Strong, most excellent stuff.
They go into the etymology of the word, which conflates weakness with evil, and then into the use of “laziness” to justify slavery in America and oppression during the Industrial Revolution.
It’s the kind of thing I touched on in my “How the West Was Won (by Work)” chapter in Escape Everything! and again in The Good Life for Wage Slaves but didn’t quite have the expertise or guts to go into very deeply.
Colonial America relied on the labor of enslaved people and indentured servants. It was very important to the colonies’ wealthy and enslaving class that they find a way to motivate enslaved people to work hard, despite the fact that enslaved people had absolutely nothing to gain from it. They also needed to find ways to ideologically justify the existence of slavery because many people of the period recognized (as we do today) that it was a morally abhorrent institution.
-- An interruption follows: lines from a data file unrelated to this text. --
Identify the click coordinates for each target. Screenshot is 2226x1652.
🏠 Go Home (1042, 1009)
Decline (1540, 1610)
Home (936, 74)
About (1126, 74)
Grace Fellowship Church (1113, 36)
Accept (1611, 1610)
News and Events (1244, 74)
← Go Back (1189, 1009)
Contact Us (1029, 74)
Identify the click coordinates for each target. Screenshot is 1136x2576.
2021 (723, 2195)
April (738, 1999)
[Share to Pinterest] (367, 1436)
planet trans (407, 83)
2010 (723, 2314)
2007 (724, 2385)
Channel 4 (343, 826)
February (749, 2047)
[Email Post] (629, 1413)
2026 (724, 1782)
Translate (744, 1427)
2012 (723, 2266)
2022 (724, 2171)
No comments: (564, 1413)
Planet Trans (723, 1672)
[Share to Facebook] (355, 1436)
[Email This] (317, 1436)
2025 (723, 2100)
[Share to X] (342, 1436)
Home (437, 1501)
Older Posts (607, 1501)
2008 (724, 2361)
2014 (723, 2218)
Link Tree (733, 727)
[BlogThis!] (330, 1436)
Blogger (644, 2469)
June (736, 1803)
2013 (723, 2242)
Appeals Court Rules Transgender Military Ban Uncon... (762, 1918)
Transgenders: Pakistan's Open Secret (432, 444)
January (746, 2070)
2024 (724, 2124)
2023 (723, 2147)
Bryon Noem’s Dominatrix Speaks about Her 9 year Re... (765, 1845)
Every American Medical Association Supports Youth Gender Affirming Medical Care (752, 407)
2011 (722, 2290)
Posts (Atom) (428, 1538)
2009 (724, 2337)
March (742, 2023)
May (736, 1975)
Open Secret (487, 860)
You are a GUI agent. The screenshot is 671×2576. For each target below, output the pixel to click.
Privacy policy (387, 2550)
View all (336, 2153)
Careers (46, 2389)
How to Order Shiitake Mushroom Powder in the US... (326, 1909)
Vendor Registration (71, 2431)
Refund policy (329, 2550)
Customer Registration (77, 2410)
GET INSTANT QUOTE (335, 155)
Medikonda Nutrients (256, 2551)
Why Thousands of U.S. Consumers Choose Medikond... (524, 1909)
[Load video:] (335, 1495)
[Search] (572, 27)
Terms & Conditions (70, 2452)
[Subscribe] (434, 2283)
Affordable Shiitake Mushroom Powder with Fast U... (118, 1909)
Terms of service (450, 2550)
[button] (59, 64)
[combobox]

Importantly, this history forms the basis of the Operating System on which we run today:
Decades of exposure to the Laziness Lie has had a massive effect on our public consciousness. It’s made many of us critical of other people and quick to blame the victims of economic inequality for their own deprivation. It’s made us hate our own limitations, to see our tiredness or desire for a break as signs of failure. And it has created an intense internal pressure to keep working harder and harder, with no limits and no boundaries. This ideology was created to dehumanize those whom society had failed to care for, and with each passing year, the number of people who are excluded in these ways seems to only grow.
What a wonderful essay. I am yet to read Dr. Price’s book, but I recommend it all the same.
Listen. I might have discovered a previously-unobserved source of human misery. If we can work out how to escape this thing, we can probably all be a lot happier.
We might even be happier at work and not want to escape it if only we could escape THIS problem instead. We could be happier at school, happier in our own heads and, yes, happier on the toilet.
I know it sounds grandiose to go claiming a new discovery and all, but describing sources of misery–revealing them for what they are–and working out how to escape them is sort of my job now. And I’m digging deep.
This is from a New Escapologist essay of 2019, one of my exclusive-to-Patreon efforts.
I wasn’t sure about the quality of the essay at first and my struggle with it was part of the reason I stopped doing Patreon.
The struggle might have been worth it though because, revisiting it now, it doesn’t seem too bad. It garnered some good feedback from readers at the time (including wise Henry and sage McKinley) and the truth of the essay still rolls around in my head today.
I’ve dropped the password on the essay and dusted it off for general consumption. If you’re interested, you can freely read it here.
Reader M has drawn our attention to a new book called Laziness Does Not Exist by social psychologist Dr. Devon Price. It looks good!
A review in Jacobin highlights the point that it’s awfully convenient for the world to point the finger at you and say “everything that has gone wrong in your life is your own fault because you are lazy” when most people really are doing their best in a world set up (The Trap) to consume them.
Well, look. It’s not your fault.
Here’s part of the blurb the back of the book (well, from the Waterstones website, but you know):
Dr. Price offers science-based reassurances that productivity does not determine a person’s worth and suggests that the solution to problems of overwork and stress lie in resisting the pressure to do more and instead learn to embrace doing enough. Featuring interviews with researchers, consultants, and experiences from real people drowning in too much work, Laziness Does Not Exist encourages us to let go of guilt and become more attuned to our own limitations and needs and resist the pressure to meet outdated societal expectations.
And so say all of us!
Reader M also shares a discussion about the book on Reddit.